GLM Flashcards
Model Specifications
Target Variable
Predictors
Link Function
Error Distribution
Weights
Why log continuous variables when using log link?
Otherwise positive coefficients will result in exponential effect on target
When to use weights
If rows in dataset represents an average for multiple data points
When to use offsets
- Variable modeled elsewhere (territory model, deductible, limits)
- Want to change only some variables in rating plan
- Target variable varies directly with exposure (e.g. modeling claim counts)
Correlated Vars (How Identify and Adjust)
Identify with two-way correlation table
Can adjust with principal component analysis
Multicollinearity
When 2 or more predictors strongly predictive or a third
Two-way tables may not show
Identify with Variance Inflation Factor
Aliasing
Perfect correlation
Must remove one
Effects of highly correlated variables
Unstable Model (large std errs)
Unreasonable coefficients
Model may not converge
GLM Limitations
Assign full credibility to data
Alt: GLMMs or Elastic Net GLMs
Assume randomness of outcomes uncorrelated
(Untrue if multiple years of data or cat risk)
Freq/Sev Models vs PP
More stable
PP can overfit if variable only affects one or other
Tweedie dist assumes freq/sev move in same direction
Target Variable Considerations
Split coverages, perils
Capping
Remove CATs and model separately
Trend/Develop
On-Level Premium
Predictor Selection Criteria
Significance
Cost of collecting
IT constraints
Regulatory requirements
Partial Residual Plots
Detect non-linearity
Correcting Non-Linearity
- Binning
- Polynomial terms
- Piecewise
- Splines
Loglikelihood
How well model explains data
Con: Requires identical dataset
Deviance
How far model is from saturated model
Want unscaled to compare different models
Cons:
-Need to assume same error dist. in models
-Always decreases when add more params so overfits
F-Test
Only for nested models
AIC and BIC
Can compare any models
BIC over-penalizes large datasets
Working Residual Plots
vs Linear Predictor (look for systemic over/under prediction)

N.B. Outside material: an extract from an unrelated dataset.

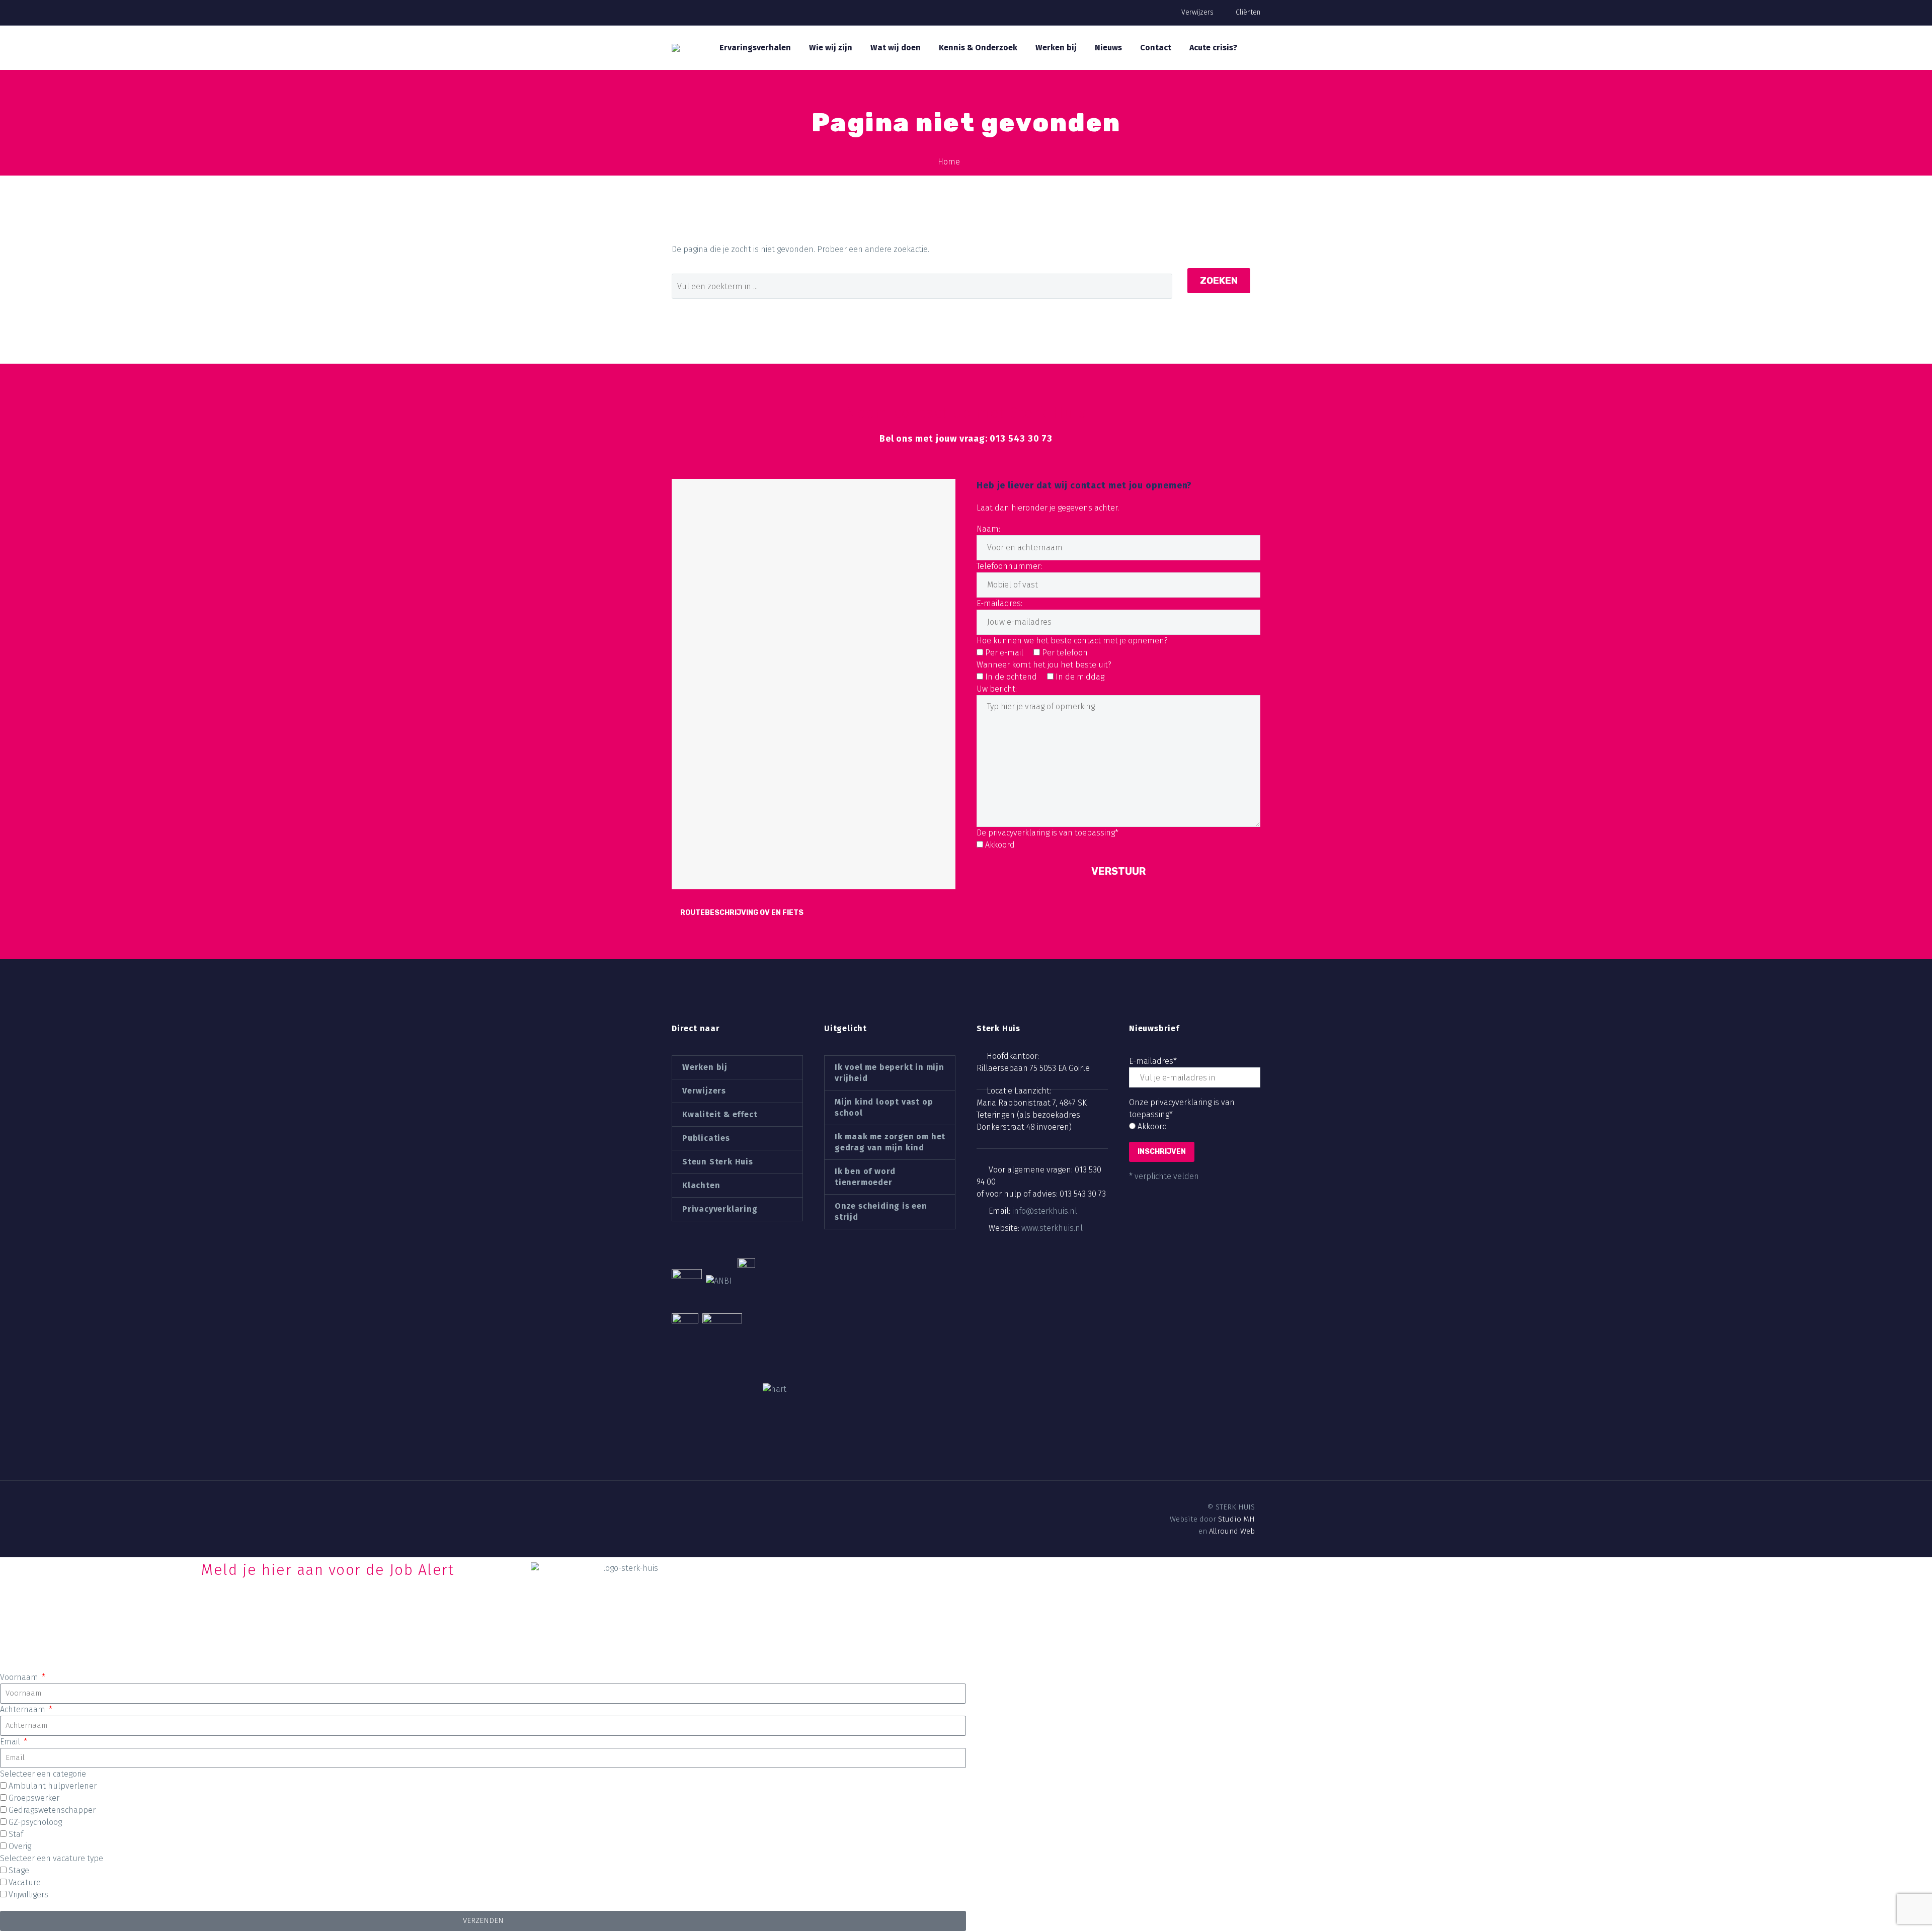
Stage (19, 1870)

vs One Predictor (look for non-linearity)
vs Weight (look for homoscedasticity)
3 Ways to Assess Model Stability
- Cook’s Distance (influential records)
- Cross-Validation (consistent param estimates - not good for insurance when more manual intervention needed)
- Bootstrapping (consistent param estimates)
Quantile Plot
How well model differentiates between best and worst risks
Quintiles by prediction. Then plot actual vs predicted
Want:
Actual close to predicted
Actual increasing monotonically
Large lift from actual endpoints
Double Lift Chart
Compares two models directly
Quintiles by A/B. Then plot actual, A, B
Want model that’s closer to actual
Harder to interpret since compares where models disagree most
Loss Ratio Chart
Whether model better at segmenting than current
Sort by Predicted LR. Plot actual LR
Want more spread
Only tells if good at segmenting not predicting
Gini Index and Lorenz Curve
Plot cuml % of EE vs cuml % of Loss
Lorenze curve formed by points
Gini Index = 2 * area between curve and y=x
ROC Curve
Used for logistic models
1-Specificity vs Sensitivity
AUROC higher better (no predictive power is y=x or .5)
Specificity
True Neg/Total Negative
Sensitivity
True Pos/Total Positive
Why shouldn’t model ILFs or Deds
Policy Options chosen by insured
May give counterintuitive results
Never charge more for less coverage
Correlation with results but not causation
Ensembling
Averaging models together
Improves performance when errors uncorrelated
GLM Shortcomings
- Predictions must be based on linear function of predictors
- Instability if data thin or highly correlated vars
- Full credibility for each predictor coefficient
- Assumes randomness uncorrelated
- Dispersion param must be constant
GLMM
Allows credibility in coeff estimates
Fixed and random effects
DGLMs
Allows different dispersion parameters
GAMs
Allows non-linearity without manual intervention
MARS Models
Allows non-linearity without manual intervention
Elastic Net GLMs
Allows credibility in coeff estimates
Automatic variable selection
Why center continuous variables
Intercept more intuitive since meaningful base case
Makes signs of coefficients more intuitive
Working Residual Advantages
Retain properties after binning (no pattern and homoscedastic)